begin GIVEN DATA

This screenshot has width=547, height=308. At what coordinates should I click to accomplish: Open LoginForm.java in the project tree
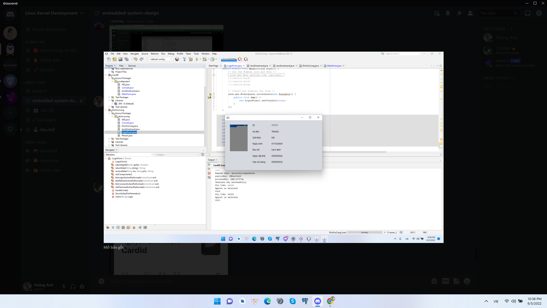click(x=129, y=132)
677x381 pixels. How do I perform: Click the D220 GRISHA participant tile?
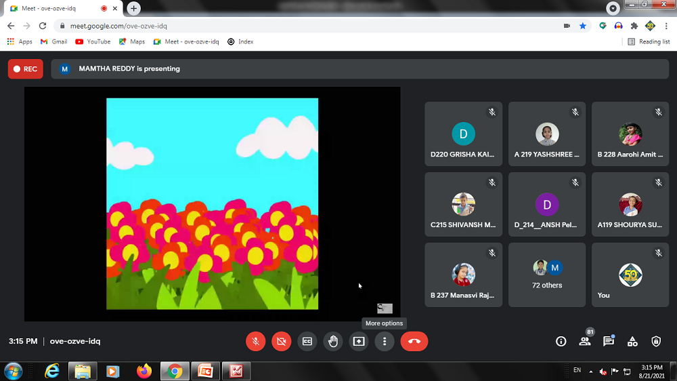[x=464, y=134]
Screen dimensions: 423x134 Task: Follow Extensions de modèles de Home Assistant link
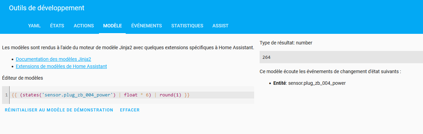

end GIVEN DATA

• [GIVEN INSTRUCTION] Rewrite all of the items above, swapping "participant tile" for "video tile" and leaving everything else unchanged. Omit the pictures.

• [WRITTEN SOLUTION]
This screenshot has width=547, height=308. At what coordinates should I click to accomplish: Open LoginForm.java in the project tree
click(x=129, y=132)
677x381 pixels. How do I perform: Click the D220 GRISHA video tile?
[x=464, y=134]
Screen dimensions: 423x134 Task: Follow Extensions de modèles de Home Assistant link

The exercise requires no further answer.